As shown in Table 2, in the sample plates (C) and (D) treated with EB, the iron loss value is improved to 0.05 to 0.11 W / kg compared with that of the comparative plate. In particular, in the EB irradiation treatments (2) and (3), the iron loss value is greatly improved to 0.10 to 0.11 W / kg. Moreover, the product has a good lamination rate of 96.6 to 99.8%.

Moreover, it has been found that the penetration force of EB in the thickness direction (depth direction) of the silicon steel sheet increases at an acceleration voltage larger than 65 kV which generally generates a large amount of x-rays. In general, the acceleration voltage used for welding is less than 60 kV, so that the transmission force is very small. In other words, the effects found in the invention cannot be found and utilized at such conventional acceleration voltages. Therefore, in order to make the most of the effects of the present invention, it is important to set the acceleration voltage to a high value (65 to 500 mA) and to a small value (0.001 to 5 mA), whereby the thickness direction of the silicon steel sheet The transmission power can be increased without causing breakage of the forsterite layer and the insulating layer.
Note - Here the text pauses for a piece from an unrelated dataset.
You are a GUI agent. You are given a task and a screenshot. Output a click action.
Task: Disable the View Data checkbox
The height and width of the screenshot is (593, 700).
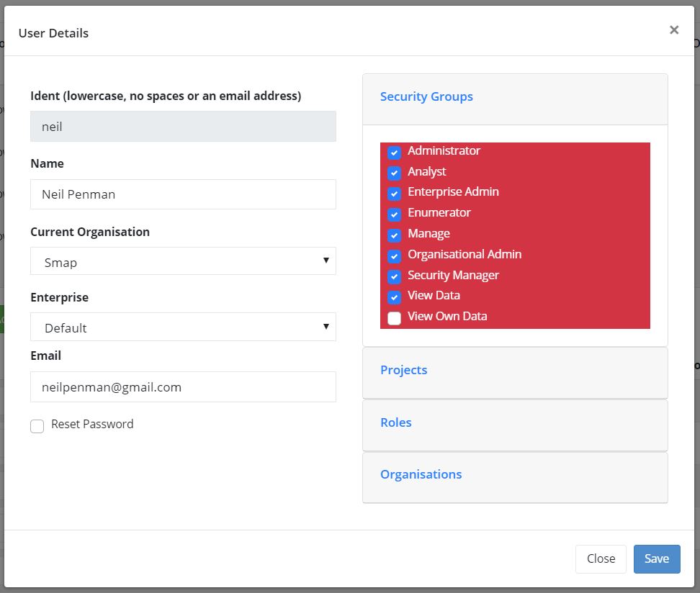[394, 297]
Furthermore, in order to effectively perform magnetic region refining, it is preferable to make the diameter of an irradiation area into 0.005-0.3 mm by using fine EB. Further, the direction of scanning EB is substantially perpendicular to the rolling direction of the plate, preferably an angle of 60 to 90 degrees with respect to the rolling direction, a distance between spot centers of 0.005 to 0.5 mm, and a scanning interval of 2 to 20 mm. It is preferable that irradiation time per spot is 5-500 microseconds. Moreover, the insulating property on the EB irradiation track can be enhanced by forming an insulating layer after EB irradiation, but in this case, the price increases. In general, satisfactory insulation effects can be seen after formation of the insulating layer after EB irradiation.
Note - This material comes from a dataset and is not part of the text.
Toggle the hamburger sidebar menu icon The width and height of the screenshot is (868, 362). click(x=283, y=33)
The silicon steel sheet according to the present invention can be used as a material for stacked-core transformers and wound-core transformers stacked up as already mentioned. In the case of stacked stacked-core transformers, the introduction of microareas with smaller spot diameters is necessary compared to the wound-core transformers. For this purpose, it is preferable that the current is weak and the scanning interval is wide as the EB irradiation condition. In the case of wound-core transformers, it is preferable that the current is rather high and the scanning interval is narrow as the EB irradiation condition to promote the introduction of the microregions. Moreover, EB can be irradiated to one surface or both surfaces of a silicon steel sheet.
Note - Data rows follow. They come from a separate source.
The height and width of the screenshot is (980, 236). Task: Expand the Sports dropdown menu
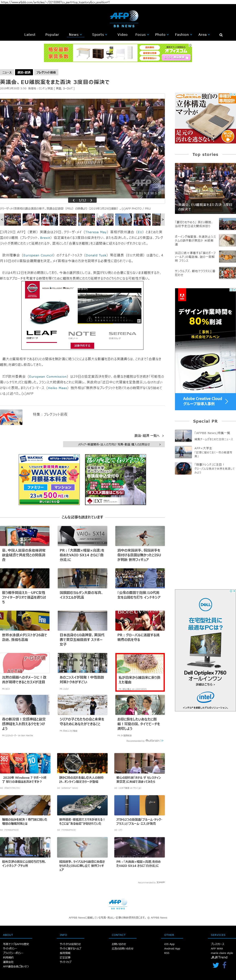99,35
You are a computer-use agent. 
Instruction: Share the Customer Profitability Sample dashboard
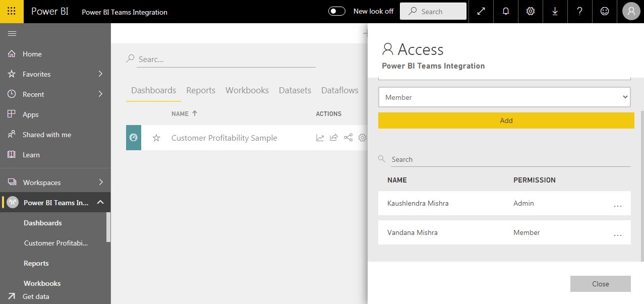coord(333,138)
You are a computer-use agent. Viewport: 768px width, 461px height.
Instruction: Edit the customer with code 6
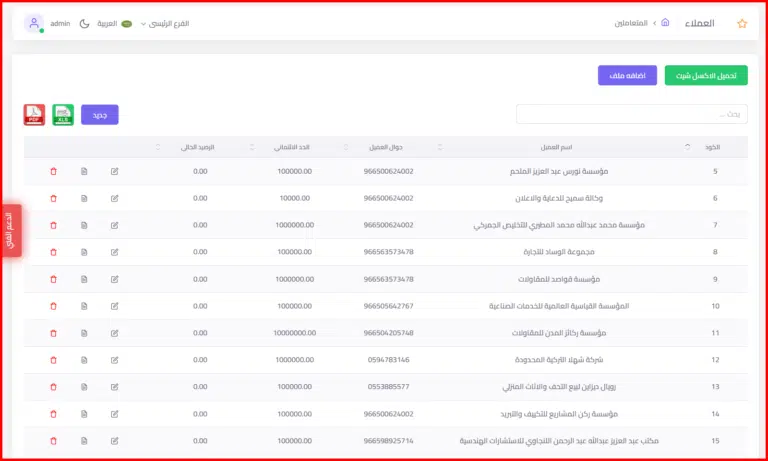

In FIG. 6 schematically showing a preferred embodiment of an EB irradiation apparatus suitable for carrying out the present invention, 11 is a high voltage insulator, 12 is an EB gun, 13 is a cathode, 14 is a column valve, 15 is an electromagnetic lens, and 16 is a deflection coil. , 17 is EB, 18 is grain-oriented silicon steel sheet, and 19 and 20 are discharge ports.

In general, EB irradiation on a strong surface is performed in a direction substantially perpendicular to the rolling direction of the plate as shown in FIG. 7A. In this case, since the current (focus current) of the electromagnetic lens is constant, when the focal point of the electromagnetic lens encounters the center of the plate in the width direction, the EB intensity is at the central portion 17-2 'of the plate in its width direction. The strongest, and when the focal position of the EB is located on the surface of the substrate, it is most effective to push it into the plate so that at both ends 17-1 'and 17-3' of the plate as shown in FIG. Weakens.

In a preferred embodiment of the EB irradiation according to the present invention, the focal length of the EB is modified in accordance with the conversion of the distance between the electromagnetic lens and the plate during EB scanning to always satisfy the plate surface and the focal position in the width direction. Such focal length correction can be accurately performed by dynamically adjusting the electromagnetic lens 15 and the deflection coil 16 shown in FIG. 6, so that EB scanning can be carried out over the full width of the plate as shown in FIG. May be implemented at the same EB intensity. In the following, such processing is called dynamic focusing.

In this regard, the present invention will be described in detail in the following experiment.

A slab of silicon steel containing C: 0.043%, Si: 3.39%, Mn: 0.066%, Se: 0.020%, Sb: 0.023%, and Mo: 0.015% was heated at 1360 ° C. for 4 hours and hot rolled to 2.0 mm thick. After forming a hot rolled plate of, followed by normal annealing for 3 minutes at 950 ° C., followed by cold rolling twice through intermediate annealing at 950 ° C. for 3 minutes to obtain a final cold rolled plate having a thickness of 0.20 mm.

The cold rolled plate is subjected to decarburization and primary recrystallization annealing at 820 ° C. under wet hydrogen atmosphere to treat the slurry surface of the annealing separator consisting mainly of MgO on the surface of the plate and then finish annealing the plate.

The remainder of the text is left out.